## WORK ITEM
Your copy should begin at the line containing "The image size is (1268, 952)." and end at the last line of the records; transcribe those lines exactly and leave out every picture.

## THE DATA
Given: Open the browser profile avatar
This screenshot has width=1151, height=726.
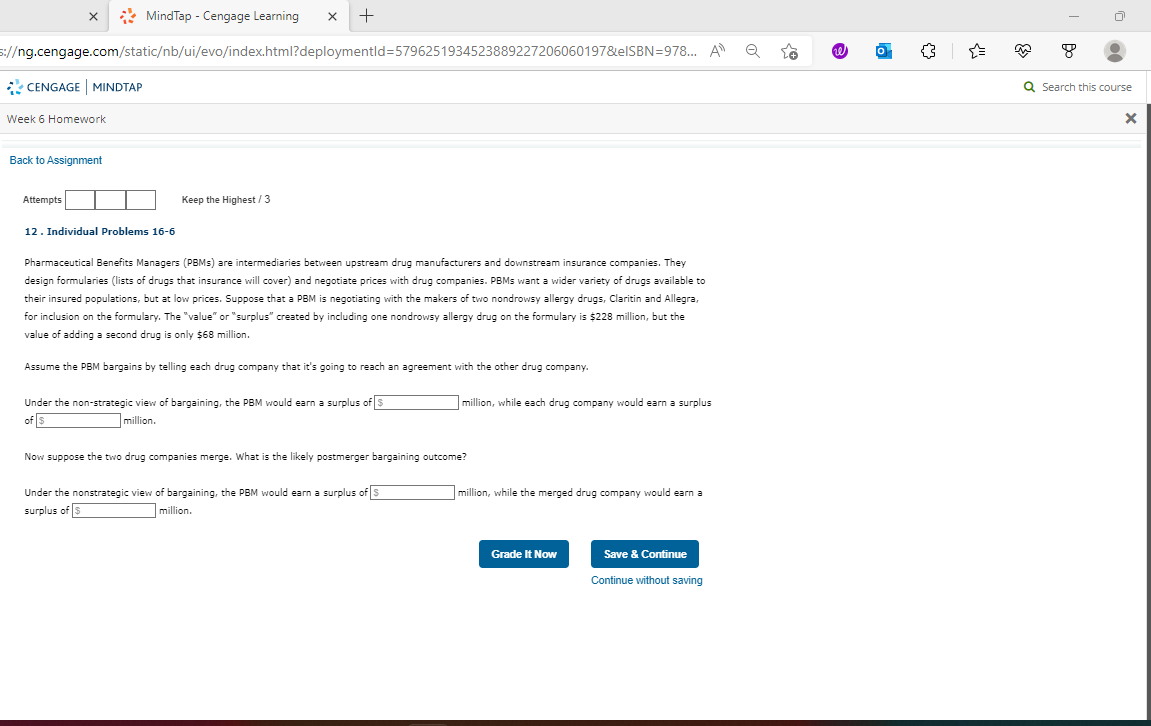Looking at the screenshot, I should click(1114, 51).
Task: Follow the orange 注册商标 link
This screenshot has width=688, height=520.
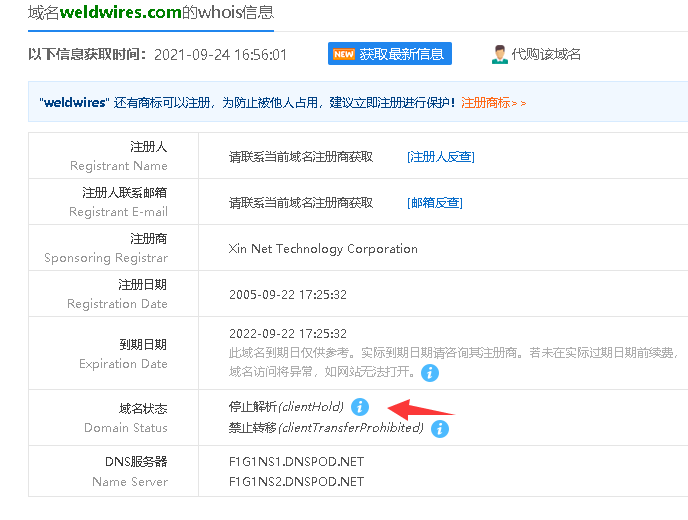Action: coord(493,102)
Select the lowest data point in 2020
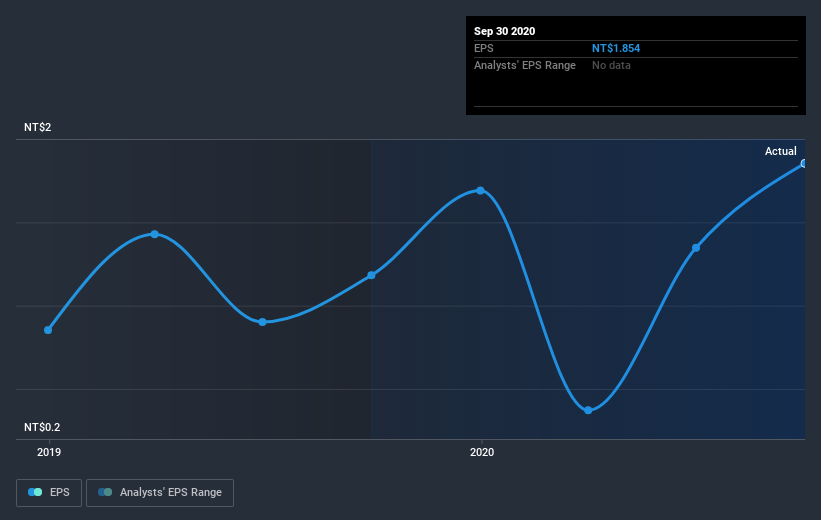This screenshot has height=520, width=821. tap(588, 410)
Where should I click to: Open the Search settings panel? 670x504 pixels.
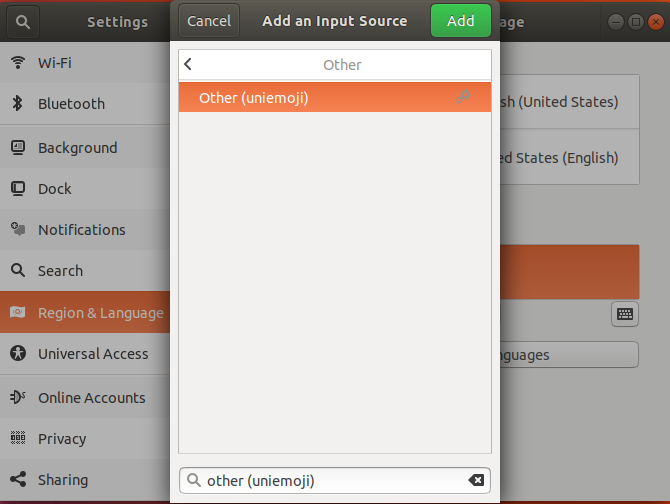click(x=60, y=271)
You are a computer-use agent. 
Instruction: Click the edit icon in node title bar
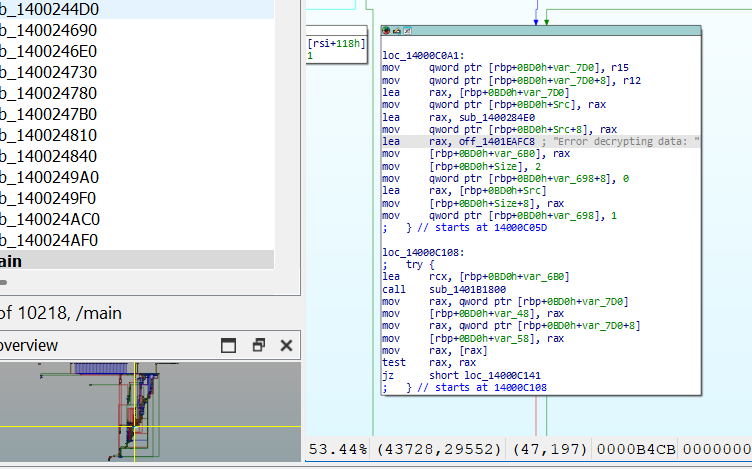tap(407, 32)
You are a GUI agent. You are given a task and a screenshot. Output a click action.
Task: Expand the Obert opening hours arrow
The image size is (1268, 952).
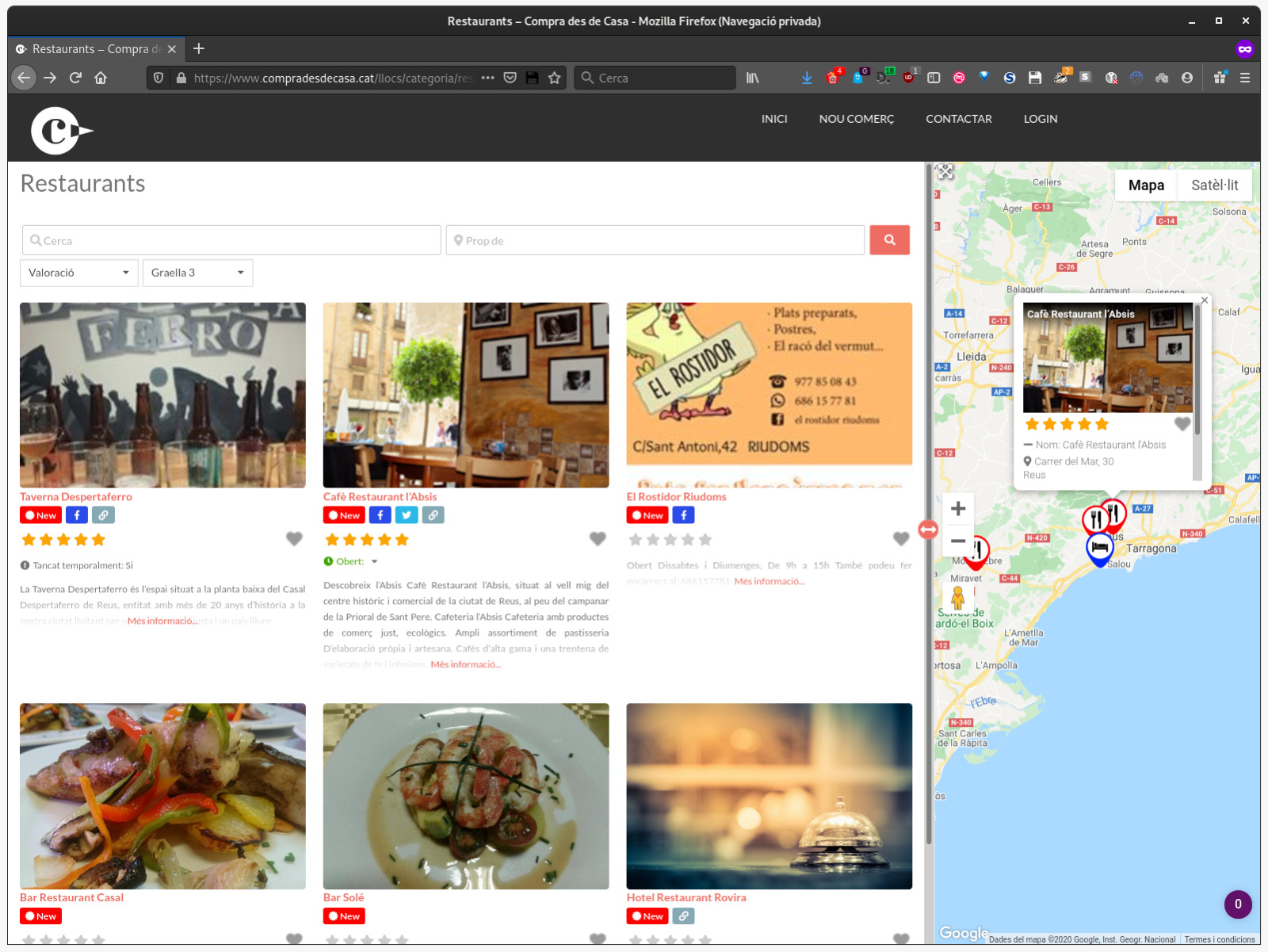pos(375,562)
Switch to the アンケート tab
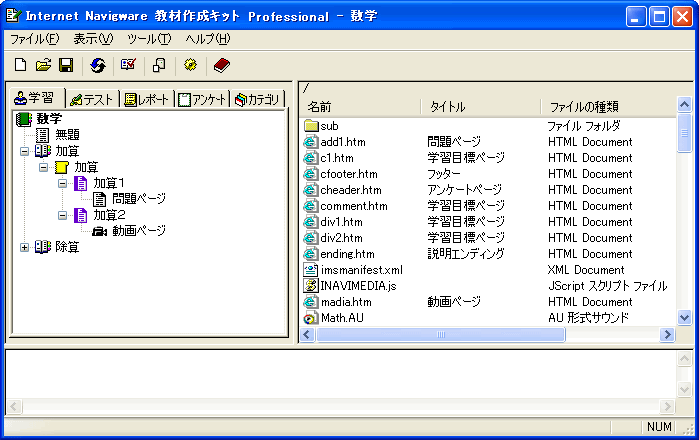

## RESPONSE
The image size is (1268, 952).
pos(375,562)
Switch to the アンケート tab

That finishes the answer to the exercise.